"Maybe Baby" is a rock-and-roll song written by Buddy Holly and the producer Norman Petty, and recorded by Holly and the Crickets in 1957. The single, released in January 1958 and credited to the Crickets, was a Top 40 hit in the U.S., the UK, and Canada.

Background

"Maybe Baby", originally recorded by Holly and the Crickets in 1957, reached number 17 on the US charts and number 4 on the UK chart; Holly toured in the UK that year (see Buddy Holly discography). The single also reached number 8 on the Billboard R&B chart and number 9 on the Canadian charts. The rather simple lyrics are augmented by a twangy percussive accompaniment, characteristic of rockabilly, which is especially effective in the 8-bar instrumental introduction and the short conclusion.

"Maybe Baby" was recorded at Tinker Air Force Base in Midwest City, Oklahoma on September 29, 1957, while Buddy Holly and The Crickets were on a tour (and played that same night, at Oklahoma City Municipal Auditorium with the Show Of Stars '57). Jerry Allison from The Crickets personally remembers that the song, along with three others, was recorded at Tinker Air Force Base. Graham Pugh, a Buddy Holly researcher from the Oklahoma City area, also has seen airplane tickets documenting the fact that Buddy Holly and The Crickets landed at Will Rogers World Airport in Oklahoma City on September 28, 1957.

Personnel 
 Buddy Holly – lead vocals, lead guitar
 Jerry Allison – drums
 Joe B. Mauldin – contrabass
 Niki Sullivan – rhythm guitar

Covers

Bobby Vee released a version in 1963.
Jackie DeShannon released a version of the song on her 1964 album Breakin' It Up On the Beatles Tour!
Skeeter Davis recorded the song in 1967.
The Beatles recorded the song on January 29, 1969, during the Let It Be–Get Back sessions (Sulpy and Schweighardt 29.8).
===
== WRITTEN INSTRUCTION A ==
Answer these questions from the article on "Maybe Baby":
(i) What position did the song reach on the UK chart?
(ii) Who played contrabass on the recording?
(iii) In what year did Skeeter Davis record the song?
The records that come after this article are unrelated to the song and stand as separate material.
===
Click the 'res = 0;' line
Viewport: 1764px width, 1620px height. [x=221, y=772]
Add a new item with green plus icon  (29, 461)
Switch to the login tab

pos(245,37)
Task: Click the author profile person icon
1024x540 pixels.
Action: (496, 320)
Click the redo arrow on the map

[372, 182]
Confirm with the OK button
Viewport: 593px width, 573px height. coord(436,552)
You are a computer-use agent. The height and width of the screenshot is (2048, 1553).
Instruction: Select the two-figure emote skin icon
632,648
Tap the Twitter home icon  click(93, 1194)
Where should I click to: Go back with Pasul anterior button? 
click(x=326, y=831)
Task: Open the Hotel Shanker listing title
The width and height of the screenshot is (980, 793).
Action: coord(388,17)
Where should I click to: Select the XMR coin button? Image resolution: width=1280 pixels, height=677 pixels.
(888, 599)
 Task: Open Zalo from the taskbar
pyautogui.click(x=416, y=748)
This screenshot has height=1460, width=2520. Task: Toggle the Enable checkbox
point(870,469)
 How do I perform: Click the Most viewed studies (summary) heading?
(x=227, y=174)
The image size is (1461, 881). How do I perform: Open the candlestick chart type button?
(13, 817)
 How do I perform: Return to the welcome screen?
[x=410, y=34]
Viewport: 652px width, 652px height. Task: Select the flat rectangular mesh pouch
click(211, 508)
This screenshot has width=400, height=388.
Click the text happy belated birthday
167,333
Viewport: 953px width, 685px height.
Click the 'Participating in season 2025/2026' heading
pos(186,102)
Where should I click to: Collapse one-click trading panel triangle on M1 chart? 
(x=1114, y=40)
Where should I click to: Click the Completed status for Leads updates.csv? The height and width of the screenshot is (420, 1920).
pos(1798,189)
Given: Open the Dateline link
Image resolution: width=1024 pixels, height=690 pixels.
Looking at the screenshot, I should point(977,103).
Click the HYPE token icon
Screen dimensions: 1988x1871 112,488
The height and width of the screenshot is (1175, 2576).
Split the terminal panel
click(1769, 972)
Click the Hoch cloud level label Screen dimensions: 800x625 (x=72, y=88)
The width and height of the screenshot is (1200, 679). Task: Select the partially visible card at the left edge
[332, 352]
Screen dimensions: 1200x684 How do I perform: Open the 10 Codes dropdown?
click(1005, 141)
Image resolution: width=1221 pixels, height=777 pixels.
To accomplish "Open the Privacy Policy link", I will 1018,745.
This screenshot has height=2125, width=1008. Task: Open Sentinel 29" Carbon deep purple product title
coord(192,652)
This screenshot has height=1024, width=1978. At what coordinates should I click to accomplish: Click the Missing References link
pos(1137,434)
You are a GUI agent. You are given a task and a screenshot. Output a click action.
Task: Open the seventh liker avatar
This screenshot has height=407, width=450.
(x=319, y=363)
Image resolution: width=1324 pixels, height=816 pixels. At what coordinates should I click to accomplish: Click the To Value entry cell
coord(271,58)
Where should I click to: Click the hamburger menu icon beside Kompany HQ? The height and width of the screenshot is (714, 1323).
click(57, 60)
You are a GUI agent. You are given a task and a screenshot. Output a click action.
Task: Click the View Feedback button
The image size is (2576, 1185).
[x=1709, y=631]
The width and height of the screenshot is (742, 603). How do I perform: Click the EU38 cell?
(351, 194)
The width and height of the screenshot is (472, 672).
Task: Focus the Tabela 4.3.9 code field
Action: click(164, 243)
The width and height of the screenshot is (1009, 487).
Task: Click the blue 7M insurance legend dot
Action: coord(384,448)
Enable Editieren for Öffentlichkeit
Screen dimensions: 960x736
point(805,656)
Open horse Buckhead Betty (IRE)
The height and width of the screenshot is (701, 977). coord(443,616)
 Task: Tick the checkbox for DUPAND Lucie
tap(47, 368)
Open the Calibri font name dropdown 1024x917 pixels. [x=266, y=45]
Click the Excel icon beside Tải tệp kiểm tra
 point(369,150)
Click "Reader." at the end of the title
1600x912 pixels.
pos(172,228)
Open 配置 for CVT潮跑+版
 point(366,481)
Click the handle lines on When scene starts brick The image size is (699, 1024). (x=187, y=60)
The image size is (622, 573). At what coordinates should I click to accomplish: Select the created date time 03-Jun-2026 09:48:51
===
== WRITTEN INSTRUCTION B ==
Reproduce everything in the records from the line that contains "Screen dimensions: 1200x684" down to the end of the records, both ends included, and output nothing else.

== EXPECTED ANSWER A ==
(i) Number 4
(ii) Joe B. Mauldin
(iii) 1967

== EXPECTED ANSWER B ==
Screen dimensions: 1200x684 How do I perform: Open the 10 Codes dropdown?
click(1005, 141)
Image resolution: width=1221 pixels, height=777 pixels.
To accomplish "Open the Privacy Policy link", I will 1018,745.
This screenshot has height=2125, width=1008. Task: Open Sentinel 29" Carbon deep purple product title
coord(192,652)
This screenshot has height=1024, width=1978. At what coordinates should I click to accomplish: Click the Missing References link
pos(1137,434)
You are a GUI agent. You are given a task and a screenshot. Output a click action.
Task: Open the seventh liker avatar
This screenshot has height=407, width=450.
(x=319, y=363)
Image resolution: width=1324 pixels, height=816 pixels. At what coordinates should I click to accomplish: Click the To Value entry cell
coord(271,58)
Where should I click to: Click the hamburger menu icon beside Kompany HQ? The height and width of the screenshot is (714, 1323).
click(57, 60)
You are a GUI agent. You are given a task and a screenshot. Output a click action.
Task: Click the View Feedback button
The image size is (2576, 1185).
[x=1709, y=631]
The width and height of the screenshot is (742, 603). How do I perform: Click the EU38 cell?
(351, 194)
The width and height of the screenshot is (472, 672).
Task: Focus the Tabela 4.3.9 code field
Action: click(164, 243)
The width and height of the screenshot is (1009, 487).
Task: Click the blue 7M insurance legend dot
Action: coord(384,448)
Enable Editieren for Öffentlichkeit
Screen dimensions: 960x736
point(805,656)
Open horse Buckhead Betty (IRE)
The height and width of the screenshot is (701, 977). coord(443,616)
 Task: Tick the checkbox for DUPAND Lucie
tap(47, 368)
Open the Calibri font name dropdown 1024x917 pixels. [x=266, y=45]
Click the Excel icon beside Tải tệp kiểm tra
 point(369,150)
Click "Reader." at the end of the title
1600x912 pixels.
pos(172,228)
Open 配置 for CVT潮跑+版
 point(366,481)
Click the handle lines on When scene starts brick The image size is (699, 1024). (x=187, y=60)
The image size is (622, 573). At what coordinates should I click to accomplish: Select the created date time 03-Jun-2026 09:48:51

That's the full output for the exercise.